Citez sans la moindre modification le passage de la critique de L’ombre de Lear qui commence par « Il y a plus » et se poursuit jusqu’à « de son marasme. ».

■ Extrait choisi ■
☆ ☆ ☆

LITTÉRATURE: Le roi se meurt

Montréal, le théâtre et le vieil âge sont parmi les personnages principaux de ce roman de la Montréalaise Claire Holden Rothman. À l’inverse du Lear de Shakespeare, toutefois, c’est surtout le sort de la « fille du roi » d’un père vacillant qui intéresse principalement la romancière. Il en résulte un livre vivifiant et touchant.

Avant que la saison de théâtre ne reprenne la semaine prochaine, les amateurs seront ravis par le troisième roman de Claire Holden Rothman. L’ombre de Lear, traduit par Eva Lavergne et publié chez XYZ. Un vrai délice.

Désemparée, Béa Rose vient de perdre son emploi et son copain. Professeure de yoga, elle se retrouve au début de l’été des carrés rouges, sans le sou et avec un père, Sol, de plus en plus malade. Aigri, violent même, Sol souffre d’un début de démence. Béa doit s’en occuper tout en travaillant comme assistante dans une troupe de théâtre ambulante qui présente dans les parcs de Montréal la pièce de Shakespeare… Le roi Lear!

Il y a plus de Lear dans cette histoire qu’il n’y paraît d’ailleurs. Personnage bien en vue de la communauté juive, Sol Rose est ce roi en décrépitude. Évidemment, Béa sa fille, incarne non pas la préférée, Cordelia dans la pièce, mais plutôt Régane, sans qu’elle ne partage pour autant sa perfidie. L’été est orageux, bruyant, comme chez Shakespeare. Mais la danse des casseroles n’empêchera pas Béa d’émerger de son marasme.

Acteur et Don Juan sur le retour, Phil interprète Lear. Cette autre figure machiste n’a pas progressé ou, pire, ne veut pas comprendre, que les temps ont changé et qu’il agit souvent en dinosaure pitoyable. Manquant totalement de confiance en soi, Béa subira les assauts de l’acteur et connaîtra ainsi un été de révélations. Elle prendra notamment goût au théâtre dans un microcosme familial débordant de créativité, de sentiments exacerbés, mais aussi de réelle camaraderie.

Style classique

Le style est classique et l’intrigue bien menée. L’histoire de Béa échappe au mélodrame grâce à l’intelligence de la romancière qui sait ancrer les diverses situations dans une vraisemblance de tous les instants. Claire Holden Rothman connaît clairement les bassesses et les grandeurs dont l’humain est capable.

Béa n’est pas cet être unidimensionnel qu’on pourrait croire. Plutôt brouillonne, naïve et inconstante. Humaine quoi! Et d’autant plus sympathique. Il en va de même pour tous les personnages en demi-teintes: l’ami d’adolescence et autre barde shakespearien, Artie, qui navigue entre élans paternalistes, jalousie et tendre amitié, même Phil ne manque pas de dignité et le vieux Sol, dans ses moments de lucidité, démontre un esprit brillant.

☆ ☆ ☆

■ Données fournies ■
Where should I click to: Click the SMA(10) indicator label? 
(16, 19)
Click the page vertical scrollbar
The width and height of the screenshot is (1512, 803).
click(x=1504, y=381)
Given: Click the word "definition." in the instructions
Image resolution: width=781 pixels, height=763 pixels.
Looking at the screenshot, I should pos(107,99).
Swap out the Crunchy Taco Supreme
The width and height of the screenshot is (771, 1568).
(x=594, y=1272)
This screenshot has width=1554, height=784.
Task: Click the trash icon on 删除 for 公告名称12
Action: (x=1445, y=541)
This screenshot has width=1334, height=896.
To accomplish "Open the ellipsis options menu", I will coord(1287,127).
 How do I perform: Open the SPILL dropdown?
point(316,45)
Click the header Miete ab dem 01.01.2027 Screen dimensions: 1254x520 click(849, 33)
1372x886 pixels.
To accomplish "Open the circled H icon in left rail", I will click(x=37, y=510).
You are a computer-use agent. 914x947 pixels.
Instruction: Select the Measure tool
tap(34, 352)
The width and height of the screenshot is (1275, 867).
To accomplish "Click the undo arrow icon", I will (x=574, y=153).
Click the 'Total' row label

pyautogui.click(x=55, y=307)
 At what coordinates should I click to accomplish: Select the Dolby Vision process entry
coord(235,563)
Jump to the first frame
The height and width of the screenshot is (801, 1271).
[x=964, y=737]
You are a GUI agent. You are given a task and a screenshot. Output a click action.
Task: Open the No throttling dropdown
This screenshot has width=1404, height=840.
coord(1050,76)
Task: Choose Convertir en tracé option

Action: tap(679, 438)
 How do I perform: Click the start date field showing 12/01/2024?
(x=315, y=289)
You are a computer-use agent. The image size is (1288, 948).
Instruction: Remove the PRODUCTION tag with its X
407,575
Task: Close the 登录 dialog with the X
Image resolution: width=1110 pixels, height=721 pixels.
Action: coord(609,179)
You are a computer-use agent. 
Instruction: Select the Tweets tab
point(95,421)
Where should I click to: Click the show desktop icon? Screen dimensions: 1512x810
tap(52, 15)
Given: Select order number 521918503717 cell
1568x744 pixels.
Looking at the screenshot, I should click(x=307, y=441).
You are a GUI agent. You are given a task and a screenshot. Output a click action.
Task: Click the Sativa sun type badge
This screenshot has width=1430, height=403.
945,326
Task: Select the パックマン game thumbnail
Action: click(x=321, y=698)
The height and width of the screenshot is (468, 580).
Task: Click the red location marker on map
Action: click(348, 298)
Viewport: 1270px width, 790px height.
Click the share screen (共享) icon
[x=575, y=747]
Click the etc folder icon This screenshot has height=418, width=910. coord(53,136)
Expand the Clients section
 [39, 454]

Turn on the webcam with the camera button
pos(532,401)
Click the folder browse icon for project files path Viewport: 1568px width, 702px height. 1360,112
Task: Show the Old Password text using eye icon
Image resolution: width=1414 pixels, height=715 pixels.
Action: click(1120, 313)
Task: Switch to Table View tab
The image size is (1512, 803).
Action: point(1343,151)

☆ ☆ ☆

■ Solution ■
Il y a plus de Lear dans cette histoire qu’il n’y paraît d’ailleurs. Personnage bien en vue de la communauté juive, Sol Rose est ce roi en décrépitude. Évidemment, Béa sa fille, incarne non pas la préférée, Cordelia dans la pièce, mais plutôt Régane, sans qu’elle ne partage pour autant sa perfidie. L’été est orageux, bruyant, comme chez Shakespeare. Mais la danse des casseroles n’empêchera pas Béa d’émerger de son marasme.